--- Exercise text ---
---

- - Thursday, October 31, 2019

When is the last time anyone heard of a government program not only working well, but also coming in under budget? Yet that is the reality of Medicare Part D, a market-driven program that provides the elderly and some disabled Americans with drug coverage that nearly 90 percent say they are satisfied with; but that is not the end of the story.

Frustrated by Big Pharma and “problematic incentives that both raise costs to the federal government and leaves beneficiaries’ with potentially significant out-of-pocket spending,” both the U.S. House and Senate have introduced measures to fundamentally restructure the Part D benefit that will have huge unintended consequences on access to needed medications for patients with rare diseases.

The proposals put incentives at risk for companies investing in developing new rare drugs for smaller populations that Congress would, perhaps unintentionally, shut down by ignoring the costs and unique challenges in developing those therapies.

For rare disease patients, the current proposals represent a sledgehammer coming down on a fragile market when a scalpel would better solve the problems.

---

Records from a data source:

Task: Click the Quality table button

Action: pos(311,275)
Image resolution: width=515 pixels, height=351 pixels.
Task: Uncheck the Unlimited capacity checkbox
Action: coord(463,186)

---

--- Problems to solve ---
1. Using the Medicare Part D text above, rewrite the section that opens with the words containing "- - Thursday, October" and closes with "of the story.", swapping "elderly" for "older".
2. In the Medicare Part D text above, what share of people say they are satisfied with the program's drug coverage?

--- Results ---
1.
- - Thursday, October 31, 2019

When is the last time anyone heard of a government program not only working well, but also coming in under budget? Yet that is the reality of Medicare Part D, a market-driven program that provides the older and some disabled Americans with drug coverage that nearly 90 percent say they are satisfied with; but that is not the end of the story.

2. Nearly 90 percent.